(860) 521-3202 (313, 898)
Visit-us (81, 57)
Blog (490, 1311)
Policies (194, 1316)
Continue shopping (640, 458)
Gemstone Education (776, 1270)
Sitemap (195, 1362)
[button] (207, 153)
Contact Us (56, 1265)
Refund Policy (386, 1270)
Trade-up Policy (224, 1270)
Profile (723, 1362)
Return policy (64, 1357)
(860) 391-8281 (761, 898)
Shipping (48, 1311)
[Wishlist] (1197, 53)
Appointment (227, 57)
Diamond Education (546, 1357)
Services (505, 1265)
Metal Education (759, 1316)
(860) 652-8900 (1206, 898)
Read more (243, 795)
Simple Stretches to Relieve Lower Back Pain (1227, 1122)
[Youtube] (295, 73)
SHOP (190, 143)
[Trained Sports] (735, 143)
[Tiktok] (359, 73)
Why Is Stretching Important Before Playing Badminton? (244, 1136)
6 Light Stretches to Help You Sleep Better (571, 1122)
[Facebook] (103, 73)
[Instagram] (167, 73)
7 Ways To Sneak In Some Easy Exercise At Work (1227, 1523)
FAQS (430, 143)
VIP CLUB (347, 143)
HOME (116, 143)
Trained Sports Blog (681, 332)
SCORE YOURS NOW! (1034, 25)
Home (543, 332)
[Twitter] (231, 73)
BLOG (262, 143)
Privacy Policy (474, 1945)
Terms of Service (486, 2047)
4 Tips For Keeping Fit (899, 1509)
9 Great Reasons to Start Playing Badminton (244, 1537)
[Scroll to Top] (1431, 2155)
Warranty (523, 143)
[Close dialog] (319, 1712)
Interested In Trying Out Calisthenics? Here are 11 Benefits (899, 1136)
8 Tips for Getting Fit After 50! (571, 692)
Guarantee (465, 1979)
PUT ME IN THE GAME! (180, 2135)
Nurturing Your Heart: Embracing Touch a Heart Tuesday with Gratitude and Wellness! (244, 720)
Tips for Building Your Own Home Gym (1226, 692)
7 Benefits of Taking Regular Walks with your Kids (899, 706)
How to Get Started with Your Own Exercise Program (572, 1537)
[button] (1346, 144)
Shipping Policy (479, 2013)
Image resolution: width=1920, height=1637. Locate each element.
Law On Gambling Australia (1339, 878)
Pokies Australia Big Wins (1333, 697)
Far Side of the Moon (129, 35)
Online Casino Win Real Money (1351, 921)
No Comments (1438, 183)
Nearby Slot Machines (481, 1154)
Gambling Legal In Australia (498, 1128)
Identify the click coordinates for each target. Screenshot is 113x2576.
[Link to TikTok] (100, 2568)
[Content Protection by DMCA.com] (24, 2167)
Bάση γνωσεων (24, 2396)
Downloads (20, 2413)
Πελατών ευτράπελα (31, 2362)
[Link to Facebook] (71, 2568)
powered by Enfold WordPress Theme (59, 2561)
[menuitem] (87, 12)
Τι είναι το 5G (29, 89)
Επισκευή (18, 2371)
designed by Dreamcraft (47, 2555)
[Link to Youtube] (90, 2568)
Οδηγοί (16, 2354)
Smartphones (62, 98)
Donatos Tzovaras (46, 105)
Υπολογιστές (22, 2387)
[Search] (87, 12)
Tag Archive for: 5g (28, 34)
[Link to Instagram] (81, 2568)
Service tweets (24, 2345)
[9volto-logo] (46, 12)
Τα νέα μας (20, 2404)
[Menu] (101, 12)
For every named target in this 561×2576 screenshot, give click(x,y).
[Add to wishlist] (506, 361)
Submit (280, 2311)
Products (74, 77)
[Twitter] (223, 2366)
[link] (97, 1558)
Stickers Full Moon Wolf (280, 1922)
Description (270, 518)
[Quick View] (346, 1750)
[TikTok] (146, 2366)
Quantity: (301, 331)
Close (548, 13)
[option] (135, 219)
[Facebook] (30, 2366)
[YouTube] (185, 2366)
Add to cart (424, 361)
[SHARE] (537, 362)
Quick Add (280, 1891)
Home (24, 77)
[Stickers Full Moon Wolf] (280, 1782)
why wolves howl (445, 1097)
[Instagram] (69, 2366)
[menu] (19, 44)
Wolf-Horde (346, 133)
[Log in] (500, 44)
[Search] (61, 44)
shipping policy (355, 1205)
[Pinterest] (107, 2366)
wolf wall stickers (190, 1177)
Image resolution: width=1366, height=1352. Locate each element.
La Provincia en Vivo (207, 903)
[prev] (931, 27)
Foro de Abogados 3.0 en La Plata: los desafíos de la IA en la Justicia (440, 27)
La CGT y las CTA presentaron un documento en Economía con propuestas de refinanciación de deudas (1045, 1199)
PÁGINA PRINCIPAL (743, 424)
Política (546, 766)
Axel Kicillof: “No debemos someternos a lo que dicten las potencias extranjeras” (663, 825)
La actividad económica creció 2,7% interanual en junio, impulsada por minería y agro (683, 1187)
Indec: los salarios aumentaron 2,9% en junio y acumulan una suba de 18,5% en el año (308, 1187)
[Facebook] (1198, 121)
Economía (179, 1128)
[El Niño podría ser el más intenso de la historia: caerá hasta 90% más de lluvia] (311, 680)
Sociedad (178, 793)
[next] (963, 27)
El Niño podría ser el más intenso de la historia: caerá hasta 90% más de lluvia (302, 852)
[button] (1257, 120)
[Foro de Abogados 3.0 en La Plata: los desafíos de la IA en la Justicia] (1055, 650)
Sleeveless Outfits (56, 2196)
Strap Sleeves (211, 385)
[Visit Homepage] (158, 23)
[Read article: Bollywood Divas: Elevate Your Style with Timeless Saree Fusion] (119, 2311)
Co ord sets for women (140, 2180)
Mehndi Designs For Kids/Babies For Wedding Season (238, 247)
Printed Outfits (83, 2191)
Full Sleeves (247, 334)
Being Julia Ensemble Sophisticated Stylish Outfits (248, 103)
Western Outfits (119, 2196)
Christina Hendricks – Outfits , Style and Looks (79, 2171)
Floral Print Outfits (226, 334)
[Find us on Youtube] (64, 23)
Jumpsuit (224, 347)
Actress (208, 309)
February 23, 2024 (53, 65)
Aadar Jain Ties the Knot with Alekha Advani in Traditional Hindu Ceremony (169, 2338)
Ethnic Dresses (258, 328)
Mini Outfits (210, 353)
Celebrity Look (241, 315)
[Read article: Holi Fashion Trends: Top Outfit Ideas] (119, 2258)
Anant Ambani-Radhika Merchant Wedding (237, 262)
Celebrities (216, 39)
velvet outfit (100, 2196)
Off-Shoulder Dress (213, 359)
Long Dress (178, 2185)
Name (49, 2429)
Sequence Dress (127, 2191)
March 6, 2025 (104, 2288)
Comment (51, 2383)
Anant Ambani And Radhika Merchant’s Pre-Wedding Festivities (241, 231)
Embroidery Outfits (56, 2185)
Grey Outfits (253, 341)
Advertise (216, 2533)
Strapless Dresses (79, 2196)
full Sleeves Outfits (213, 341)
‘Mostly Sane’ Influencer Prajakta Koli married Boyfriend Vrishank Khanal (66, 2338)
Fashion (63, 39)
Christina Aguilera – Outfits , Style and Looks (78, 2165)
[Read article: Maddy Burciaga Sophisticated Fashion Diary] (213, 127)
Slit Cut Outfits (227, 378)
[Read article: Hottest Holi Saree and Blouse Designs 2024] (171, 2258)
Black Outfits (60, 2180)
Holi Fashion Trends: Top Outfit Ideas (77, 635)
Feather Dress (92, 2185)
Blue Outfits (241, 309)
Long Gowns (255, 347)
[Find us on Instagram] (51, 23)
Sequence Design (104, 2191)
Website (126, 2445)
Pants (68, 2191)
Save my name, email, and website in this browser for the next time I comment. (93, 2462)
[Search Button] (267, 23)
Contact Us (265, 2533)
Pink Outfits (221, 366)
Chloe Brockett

-------

Would you reproduce the entire listing, keeping every line as it is?

**WRITTEN SOLUTION:**
(860) 521-3202 (313, 898)
Visit-us (81, 57)
Blog (490, 1311)
Policies (194, 1316)
Continue shopping (640, 458)
Gemstone Education (776, 1270)
Sitemap (195, 1362)
[button] (207, 153)
Contact Us (56, 1265)
Refund Policy (386, 1270)
Trade-up Policy (224, 1270)
Profile (723, 1362)
Return policy (64, 1357)
(860) 391-8281 (761, 898)
Shipping (48, 1311)
[Wishlist] (1197, 53)
Appointment (227, 57)
Diamond Education (546, 1357)
Services (505, 1265)
Metal Education (759, 1316)
(860) 652-8900 (1206, 898)
Read more (243, 795)
Simple Stretches to Relieve Lower Back Pain (1227, 1122)
[Youtube] (295, 73)
SHOP (190, 143)
[Trained Sports] (735, 143)
[Tiktok] (359, 73)
Why Is Stretching Important Before Playing Badminton? (244, 1136)
6 Light Stretches to Help You Sleep Better (571, 1122)
[Facebook] (103, 73)
[Instagram] (167, 73)
7 Ways To Sneak In Some Easy Exercise At Work (1227, 1523)
FAQS (430, 143)
VIP CLUB (347, 143)
HOME (116, 143)
Trained Sports Blog (681, 332)
SCORE YOURS NOW! (1034, 25)
Home (543, 332)
[Twitter] (231, 73)
BLOG (262, 143)
Privacy Policy (474, 1945)
Terms of Service (486, 2047)
4 Tips For Keeping Fit (899, 1509)
9 Great Reasons to Start Playing Badminton (244, 1537)
[Scroll to Top] (1431, 2155)
Warranty (523, 143)
[Close dialog] (319, 1712)
Interested In Trying Out Calisthenics? Here are 11 Benefits (899, 1136)
8 Tips for Getting Fit After 50! (571, 692)
Guarantee (465, 1979)
PUT ME IN THE GAME! (180, 2135)
Nurturing Your Heart: Embracing Touch a Heart Tuesday with Gratitude and Wellness! (244, 720)
Tips for Building Your Own Home Gym (1226, 692)
7 Benefits of Taking Regular Walks with your Kids (899, 706)
How to Get Started with Your Own Exercise Program (572, 1537)
[button] (1346, 144)
Shipping Policy (479, 2013)
Image resolution: width=1920, height=1637. Locate each element.
Law On Gambling Australia (1339, 878)
Pokies Australia Big Wins (1333, 697)
Far Side of the Moon (129, 35)
Online Casino Win Real Money (1351, 921)
No Comments (1438, 183)
Nearby Slot Machines (481, 1154)
Gambling Legal In Australia (498, 1128)
Identify the click coordinates for each target. Screenshot is 113x2576.
[Link to TikTok] (100, 2568)
[Content Protection by DMCA.com] (24, 2167)
Bάση γνωσεων (24, 2396)
Downloads (20, 2413)
Πελατών ευτράπελα (31, 2362)
[Link to Facebook] (71, 2568)
powered by Enfold WordPress Theme (59, 2561)
[menuitem] (87, 12)
Τι είναι το 5G (29, 89)
Επισκευή (18, 2371)
designed by Dreamcraft (47, 2555)
[Link to Youtube] (90, 2568)
Οδηγοί (16, 2354)
Smartphones (62, 98)
Donatos Tzovaras (46, 105)
Υπολογιστές (22, 2387)
[Search] (87, 12)
Tag Archive for: 5g (28, 34)
[Link to Instagram] (81, 2568)
Service tweets (24, 2345)
[9volto-logo] (46, 12)
Τα νέα μας (20, 2404)
[Menu] (101, 12)
For every named target in this 561×2576 screenshot, give click(x,y).
[Add to wishlist] (506, 361)
Submit (280, 2311)
Products (74, 77)
[Twitter] (223, 2366)
[link] (97, 1558)
Stickers Full Moon Wolf (280, 1922)
Description (270, 518)
[Quick View] (346, 1750)
[TikTok] (146, 2366)
Quantity: (301, 331)
Close (548, 13)
[option] (135, 219)
[Facebook] (30, 2366)
[YouTube] (185, 2366)
Add to cart (424, 361)
[SHARE] (537, 362)
Quick Add (280, 1891)
Home (24, 77)
[Stickers Full Moon Wolf] (280, 1782)
why wolves howl (445, 1097)
[Instagram] (69, 2366)
[menu] (19, 44)
Wolf-Horde (346, 133)
[Log in] (500, 44)
[Search] (61, 44)
shipping policy (355, 1205)
[Pinterest] (107, 2366)
wolf wall stickers (190, 1177)
Image resolution: width=1366, height=1352. Locate each element.
La Provincia en Vivo (207, 903)
[prev] (931, 27)
Foro de Abogados 3.0 en La Plata: los desafíos de la IA en la Justicia (440, 27)
La CGT y las CTA presentaron un documento en Economía con propuestas de refinanciación de deudas (1045, 1199)
PÁGINA PRINCIPAL (743, 424)
Política (546, 766)
Axel Kicillof: “No debemos someternos a lo que dicten las potencias extranjeras” (663, 825)
La actividad económica creció 2,7% interanual en junio, impulsada por minería y agro (683, 1187)
Indec: los salarios aumentaron 2,9% en junio y acumulan una suba de 18,5% en el año (308, 1187)
[Facebook] (1198, 121)
Economía (179, 1128)
[El Niño podría ser el más intenso de la historia: caerá hasta 90% más de lluvia] (311, 680)
Sociedad (178, 793)
[next] (963, 27)
El Niño podría ser el más intenso de la historia: caerá hasta 90% más de lluvia (302, 852)
[button] (1257, 120)
[Foro de Abogados 3.0 en La Plata: los desafíos de la IA en la Justicia] (1055, 650)
Sleeveless Outfits (56, 2196)
Strap Sleeves (211, 385)
[Visit Homepage] (158, 23)
[Read article: Bollywood Divas: Elevate Your Style with Timeless Saree Fusion] (119, 2311)
Co ord sets for women (140, 2180)
Mehndi Designs For Kids/Babies For Wedding Season (238, 247)
Printed Outfits (83, 2191)
Full Sleeves (247, 334)
Being Julia Ensemble Sophisticated Stylish Outfits (248, 103)
Western Outfits (119, 2196)
Christina Hendricks – Outfits , Style and Looks (79, 2171)
Floral Print Outfits (226, 334)
[Find us on Youtube] (64, 23)
Jumpsuit (224, 347)
Actress (208, 309)
February 23, 2024 (53, 65)
Aadar Jain Ties the Knot with Alekha Advani in Traditional Hindu Ceremony (169, 2338)
Ethnic Dresses (258, 328)
Mini Outfits (210, 353)
Celebrity Look (241, 315)
[Read article: Holi Fashion Trends: Top Outfit Ideas] (119, 2258)
Anant Ambani-Radhika Merchant Wedding (237, 262)
Celebrities (216, 39)
velvet outfit (100, 2196)
Off-Shoulder Dress (213, 359)
Long Dress (178, 2185)
Name (49, 2429)
Sequence Dress (127, 2191)
March 6, 2025 (104, 2288)
Comment (51, 2383)
Anant Ambani And Radhika Merchant’s Pre-Wedding Festivities (241, 231)
Embroidery Outfits (56, 2185)
Grey Outfits (253, 341)
Advertise (216, 2533)
Strapless Dresses (79, 2196)
full Sleeves Outfits (213, 341)
‘Mostly Sane’ Influencer Prajakta Koli married Boyfriend Vrishank Khanal (66, 2338)
Fashion (63, 39)
Christina Aguilera – Outfits , Style and Looks (78, 2165)
[Read article: Maddy Burciaga Sophisticated Fashion Diary] (213, 127)
Slit Cut Outfits (227, 378)
[Read article: Hottest Holi Saree and Blouse Designs 2024] (171, 2258)
Black Outfits (60, 2180)
Holi Fashion Trends: Top Outfit Ideas (77, 635)
Feather Dress (92, 2185)
Blue Outfits (241, 309)
Long Gowns (255, 347)
[Find us on Instagram] (51, 23)
Sequence Design (104, 2191)
Website (126, 2445)
Pants (68, 2191)
Save my name, email, and website in this browser for the next time I comment. (93, 2462)
[Search Button] (267, 23)
Contact Us (265, 2533)
Pink Outfits (221, 366)
Chloe Brockett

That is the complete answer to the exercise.